シルビアは「十分だ」と呟いてから男の瞼を下してやると立ち上がる。
「これでここを襲った連中は全員だ。みんなで手分けして生存者を救出、街に搬送して応援を呼ぶ班とこれ以上燃え広がらないうように消火活動をする班の二手に別れるんだ。さあここからが本番だぞ」
シルビアは皆に声をかけて辺りの無事な家や小屋を探索し始めた。あとから増援としてやってきた救助隊や自警団も加わり、結構な人数を救う事が出来たのは事実だが、犠牲者も少なからずいて消沈している人たちに、皆胸を張れと皆を労わったジギルの言葉を噛み締めながら、最後のケガ人を運び終えて病院から出ると、俺たちは煤と汗と泥やらなにやらで汚れきった顔を上げて、昇りだした太陽を見て新しい一日の始まりを感じながらそれぞれ帰路についたのだった。
「夜通し救助活動をして疲れてるだろうし、仮眠してくるといい。私は薬の調合をしておくよ。
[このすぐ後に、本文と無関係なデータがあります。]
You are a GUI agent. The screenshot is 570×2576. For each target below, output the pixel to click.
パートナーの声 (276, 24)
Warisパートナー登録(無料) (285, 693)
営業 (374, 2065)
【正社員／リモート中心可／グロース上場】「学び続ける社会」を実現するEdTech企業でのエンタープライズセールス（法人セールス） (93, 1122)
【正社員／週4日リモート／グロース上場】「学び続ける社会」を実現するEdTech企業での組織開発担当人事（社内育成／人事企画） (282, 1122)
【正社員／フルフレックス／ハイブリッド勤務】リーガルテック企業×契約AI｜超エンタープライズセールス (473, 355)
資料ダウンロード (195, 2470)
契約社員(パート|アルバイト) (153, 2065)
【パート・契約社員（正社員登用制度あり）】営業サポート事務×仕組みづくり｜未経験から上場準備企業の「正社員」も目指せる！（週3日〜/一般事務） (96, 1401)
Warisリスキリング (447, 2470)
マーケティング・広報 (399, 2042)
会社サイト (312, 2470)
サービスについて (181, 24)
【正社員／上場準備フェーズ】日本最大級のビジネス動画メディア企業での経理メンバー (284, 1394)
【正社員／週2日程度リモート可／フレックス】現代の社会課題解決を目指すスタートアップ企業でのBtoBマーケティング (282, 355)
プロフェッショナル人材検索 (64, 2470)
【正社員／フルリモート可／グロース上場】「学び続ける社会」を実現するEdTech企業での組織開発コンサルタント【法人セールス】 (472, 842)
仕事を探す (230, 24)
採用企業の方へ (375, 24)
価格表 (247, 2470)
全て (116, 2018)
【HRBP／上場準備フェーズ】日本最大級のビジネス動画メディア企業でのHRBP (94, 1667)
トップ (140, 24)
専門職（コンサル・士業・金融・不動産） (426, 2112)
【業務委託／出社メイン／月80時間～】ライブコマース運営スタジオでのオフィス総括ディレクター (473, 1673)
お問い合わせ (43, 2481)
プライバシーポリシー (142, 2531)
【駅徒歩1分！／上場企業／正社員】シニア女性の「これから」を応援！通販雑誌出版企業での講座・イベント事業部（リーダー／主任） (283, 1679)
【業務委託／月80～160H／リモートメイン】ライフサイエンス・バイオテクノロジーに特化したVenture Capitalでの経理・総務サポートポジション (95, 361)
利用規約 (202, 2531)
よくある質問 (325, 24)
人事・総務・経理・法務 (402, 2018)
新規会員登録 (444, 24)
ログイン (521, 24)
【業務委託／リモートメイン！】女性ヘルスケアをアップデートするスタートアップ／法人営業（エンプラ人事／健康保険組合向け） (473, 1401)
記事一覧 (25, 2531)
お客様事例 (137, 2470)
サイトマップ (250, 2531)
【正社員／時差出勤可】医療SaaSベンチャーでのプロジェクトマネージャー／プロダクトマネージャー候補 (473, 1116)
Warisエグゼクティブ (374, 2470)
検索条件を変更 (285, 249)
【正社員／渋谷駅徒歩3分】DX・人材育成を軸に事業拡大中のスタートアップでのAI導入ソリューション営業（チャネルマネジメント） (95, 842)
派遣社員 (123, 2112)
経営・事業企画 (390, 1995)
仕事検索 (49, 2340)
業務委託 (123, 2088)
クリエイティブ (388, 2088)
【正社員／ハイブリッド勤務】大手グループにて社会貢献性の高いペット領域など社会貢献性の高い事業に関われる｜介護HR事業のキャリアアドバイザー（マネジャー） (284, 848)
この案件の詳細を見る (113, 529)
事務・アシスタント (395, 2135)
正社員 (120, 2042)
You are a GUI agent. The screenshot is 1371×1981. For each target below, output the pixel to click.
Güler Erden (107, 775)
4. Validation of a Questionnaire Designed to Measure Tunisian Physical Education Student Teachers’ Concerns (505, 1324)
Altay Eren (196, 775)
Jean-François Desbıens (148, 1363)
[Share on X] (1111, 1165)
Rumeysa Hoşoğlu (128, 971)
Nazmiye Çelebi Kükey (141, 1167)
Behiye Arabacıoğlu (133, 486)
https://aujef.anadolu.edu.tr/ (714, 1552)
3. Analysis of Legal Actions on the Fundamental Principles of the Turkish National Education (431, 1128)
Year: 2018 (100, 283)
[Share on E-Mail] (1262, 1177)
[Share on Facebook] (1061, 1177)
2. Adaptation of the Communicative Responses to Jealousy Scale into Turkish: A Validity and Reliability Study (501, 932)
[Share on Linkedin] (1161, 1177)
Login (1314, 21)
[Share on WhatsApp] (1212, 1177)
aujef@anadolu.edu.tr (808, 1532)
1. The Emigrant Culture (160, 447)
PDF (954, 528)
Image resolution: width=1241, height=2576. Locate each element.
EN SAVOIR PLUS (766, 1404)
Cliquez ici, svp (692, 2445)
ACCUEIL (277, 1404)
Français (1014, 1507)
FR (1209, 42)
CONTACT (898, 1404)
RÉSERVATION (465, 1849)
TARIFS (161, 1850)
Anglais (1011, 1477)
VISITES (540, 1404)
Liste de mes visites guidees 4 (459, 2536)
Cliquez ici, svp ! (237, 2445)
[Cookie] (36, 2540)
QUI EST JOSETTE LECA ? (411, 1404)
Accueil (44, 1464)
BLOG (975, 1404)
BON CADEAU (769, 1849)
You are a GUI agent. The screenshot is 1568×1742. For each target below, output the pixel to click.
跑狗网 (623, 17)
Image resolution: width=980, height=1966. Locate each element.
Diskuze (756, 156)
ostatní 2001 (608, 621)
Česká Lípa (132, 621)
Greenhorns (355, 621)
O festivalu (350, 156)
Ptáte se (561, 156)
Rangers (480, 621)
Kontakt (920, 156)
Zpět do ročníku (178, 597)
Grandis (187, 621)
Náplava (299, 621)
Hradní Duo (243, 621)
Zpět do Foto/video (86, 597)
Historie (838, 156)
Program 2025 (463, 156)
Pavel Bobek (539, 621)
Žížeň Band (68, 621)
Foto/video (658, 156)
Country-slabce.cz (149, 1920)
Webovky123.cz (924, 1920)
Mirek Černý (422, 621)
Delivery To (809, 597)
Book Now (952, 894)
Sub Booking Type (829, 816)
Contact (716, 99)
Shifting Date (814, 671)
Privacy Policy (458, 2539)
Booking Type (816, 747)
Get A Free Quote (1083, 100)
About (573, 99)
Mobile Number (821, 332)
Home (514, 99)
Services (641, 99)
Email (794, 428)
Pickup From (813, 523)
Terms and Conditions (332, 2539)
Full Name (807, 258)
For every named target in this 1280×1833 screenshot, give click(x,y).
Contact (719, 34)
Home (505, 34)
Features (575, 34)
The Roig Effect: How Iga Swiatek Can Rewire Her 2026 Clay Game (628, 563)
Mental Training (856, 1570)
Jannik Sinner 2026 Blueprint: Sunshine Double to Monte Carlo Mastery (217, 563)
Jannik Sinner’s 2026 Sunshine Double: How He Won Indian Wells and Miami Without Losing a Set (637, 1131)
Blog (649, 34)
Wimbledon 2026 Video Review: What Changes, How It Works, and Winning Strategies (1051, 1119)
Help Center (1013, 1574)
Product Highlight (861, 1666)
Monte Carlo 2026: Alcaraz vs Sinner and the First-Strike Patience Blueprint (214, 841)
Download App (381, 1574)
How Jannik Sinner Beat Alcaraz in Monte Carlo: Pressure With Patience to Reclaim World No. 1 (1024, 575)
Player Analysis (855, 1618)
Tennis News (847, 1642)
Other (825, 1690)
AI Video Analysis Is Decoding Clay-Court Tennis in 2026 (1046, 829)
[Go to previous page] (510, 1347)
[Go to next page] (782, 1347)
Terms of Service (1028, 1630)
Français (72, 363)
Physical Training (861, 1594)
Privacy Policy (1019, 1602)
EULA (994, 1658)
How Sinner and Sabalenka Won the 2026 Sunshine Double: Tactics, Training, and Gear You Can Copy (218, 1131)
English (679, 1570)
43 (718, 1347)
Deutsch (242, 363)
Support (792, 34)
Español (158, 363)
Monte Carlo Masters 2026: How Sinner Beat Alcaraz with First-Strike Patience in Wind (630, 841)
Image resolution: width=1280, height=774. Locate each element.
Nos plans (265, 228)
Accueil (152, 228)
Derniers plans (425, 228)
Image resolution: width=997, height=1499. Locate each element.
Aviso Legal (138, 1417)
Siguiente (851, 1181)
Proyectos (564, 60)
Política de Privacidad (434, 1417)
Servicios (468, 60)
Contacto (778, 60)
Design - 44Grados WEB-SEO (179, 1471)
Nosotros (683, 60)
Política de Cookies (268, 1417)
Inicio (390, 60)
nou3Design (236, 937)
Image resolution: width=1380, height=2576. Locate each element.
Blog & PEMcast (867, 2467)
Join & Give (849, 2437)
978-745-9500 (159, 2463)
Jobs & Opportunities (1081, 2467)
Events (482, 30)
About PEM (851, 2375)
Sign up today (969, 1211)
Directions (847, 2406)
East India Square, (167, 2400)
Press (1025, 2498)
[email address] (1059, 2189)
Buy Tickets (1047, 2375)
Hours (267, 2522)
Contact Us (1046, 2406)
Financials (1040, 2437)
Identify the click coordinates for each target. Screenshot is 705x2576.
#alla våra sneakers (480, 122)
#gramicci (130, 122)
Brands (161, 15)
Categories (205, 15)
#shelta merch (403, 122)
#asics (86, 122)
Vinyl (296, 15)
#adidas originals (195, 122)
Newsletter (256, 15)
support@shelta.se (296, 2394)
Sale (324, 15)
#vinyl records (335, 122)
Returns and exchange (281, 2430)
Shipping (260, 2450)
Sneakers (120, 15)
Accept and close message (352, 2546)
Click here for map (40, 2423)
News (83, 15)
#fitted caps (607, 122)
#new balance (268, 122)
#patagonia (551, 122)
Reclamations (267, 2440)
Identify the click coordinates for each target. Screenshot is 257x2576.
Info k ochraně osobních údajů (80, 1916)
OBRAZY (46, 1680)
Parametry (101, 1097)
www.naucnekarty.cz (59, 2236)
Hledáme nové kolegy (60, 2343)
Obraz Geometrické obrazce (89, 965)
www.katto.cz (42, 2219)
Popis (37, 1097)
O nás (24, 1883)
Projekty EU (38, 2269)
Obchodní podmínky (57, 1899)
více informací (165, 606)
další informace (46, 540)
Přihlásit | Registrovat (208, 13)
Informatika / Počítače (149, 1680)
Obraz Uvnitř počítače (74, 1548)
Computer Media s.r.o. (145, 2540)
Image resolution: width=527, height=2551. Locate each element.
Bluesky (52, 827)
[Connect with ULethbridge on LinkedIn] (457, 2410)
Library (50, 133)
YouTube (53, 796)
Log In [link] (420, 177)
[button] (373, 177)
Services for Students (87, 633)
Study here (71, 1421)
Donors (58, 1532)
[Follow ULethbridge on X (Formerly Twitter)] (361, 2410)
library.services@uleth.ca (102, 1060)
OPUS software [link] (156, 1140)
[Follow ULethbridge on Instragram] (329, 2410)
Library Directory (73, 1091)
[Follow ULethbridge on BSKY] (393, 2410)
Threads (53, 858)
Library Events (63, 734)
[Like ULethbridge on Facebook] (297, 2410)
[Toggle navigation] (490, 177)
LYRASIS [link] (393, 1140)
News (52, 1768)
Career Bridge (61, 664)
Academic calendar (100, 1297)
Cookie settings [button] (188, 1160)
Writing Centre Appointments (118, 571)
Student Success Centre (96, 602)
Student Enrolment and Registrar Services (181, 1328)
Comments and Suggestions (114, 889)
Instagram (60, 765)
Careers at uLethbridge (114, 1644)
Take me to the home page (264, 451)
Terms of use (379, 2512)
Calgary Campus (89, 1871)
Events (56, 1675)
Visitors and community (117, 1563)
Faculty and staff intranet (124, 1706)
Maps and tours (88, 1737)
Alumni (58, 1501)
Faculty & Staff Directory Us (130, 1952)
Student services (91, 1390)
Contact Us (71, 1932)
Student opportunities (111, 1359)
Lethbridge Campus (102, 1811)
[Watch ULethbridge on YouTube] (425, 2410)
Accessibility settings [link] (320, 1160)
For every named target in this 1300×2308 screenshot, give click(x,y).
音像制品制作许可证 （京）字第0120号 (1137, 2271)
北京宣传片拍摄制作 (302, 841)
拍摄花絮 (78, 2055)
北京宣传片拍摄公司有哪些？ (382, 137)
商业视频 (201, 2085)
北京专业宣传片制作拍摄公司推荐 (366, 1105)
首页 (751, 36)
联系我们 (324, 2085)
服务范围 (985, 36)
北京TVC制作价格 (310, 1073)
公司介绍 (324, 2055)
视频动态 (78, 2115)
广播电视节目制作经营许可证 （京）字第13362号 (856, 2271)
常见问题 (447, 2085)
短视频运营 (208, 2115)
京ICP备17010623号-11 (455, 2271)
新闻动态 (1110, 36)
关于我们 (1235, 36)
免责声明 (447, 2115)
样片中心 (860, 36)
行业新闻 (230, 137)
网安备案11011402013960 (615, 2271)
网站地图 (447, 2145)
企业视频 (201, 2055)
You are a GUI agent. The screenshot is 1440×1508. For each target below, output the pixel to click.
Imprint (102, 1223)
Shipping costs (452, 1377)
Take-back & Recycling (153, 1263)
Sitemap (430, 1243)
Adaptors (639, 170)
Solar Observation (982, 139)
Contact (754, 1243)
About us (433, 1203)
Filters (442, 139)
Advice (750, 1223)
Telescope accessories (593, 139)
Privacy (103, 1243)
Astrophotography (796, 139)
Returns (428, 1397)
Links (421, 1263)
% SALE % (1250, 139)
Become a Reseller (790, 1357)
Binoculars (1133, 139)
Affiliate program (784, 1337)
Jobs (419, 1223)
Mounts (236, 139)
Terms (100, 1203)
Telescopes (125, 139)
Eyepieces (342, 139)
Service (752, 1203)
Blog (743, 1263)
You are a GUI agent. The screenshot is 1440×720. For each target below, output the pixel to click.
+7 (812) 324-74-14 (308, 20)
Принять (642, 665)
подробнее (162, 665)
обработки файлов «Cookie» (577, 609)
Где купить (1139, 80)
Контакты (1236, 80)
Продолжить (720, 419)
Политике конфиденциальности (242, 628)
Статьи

かなりのケガ人がいたから、街にあるもので足りるだろうが予備はあった方がいいからね」
シルビアは、俺以上に大立ち回りを演じた上にジギルと一緒に、大勢に指示を出したりと大忙しだったはずなのに疲れた素振りなど微塵も見せない上に、まだこれから作業をするというので軽く引いてしまう。
馬を小屋に戻すと、俺とシルビアはそれぞれ寝室と仕事場に別れた。汚れた服はとりあえず籠にまとめて下着だけになり、そのままベッドにダイブして目を閉じると一気に睡魔が襲ってきた。
「せめて体拭くくらいはしたかったけど……あとでで……」
もう何もする気力もなくなった俺は意識が遠のいていくのに身を任せた。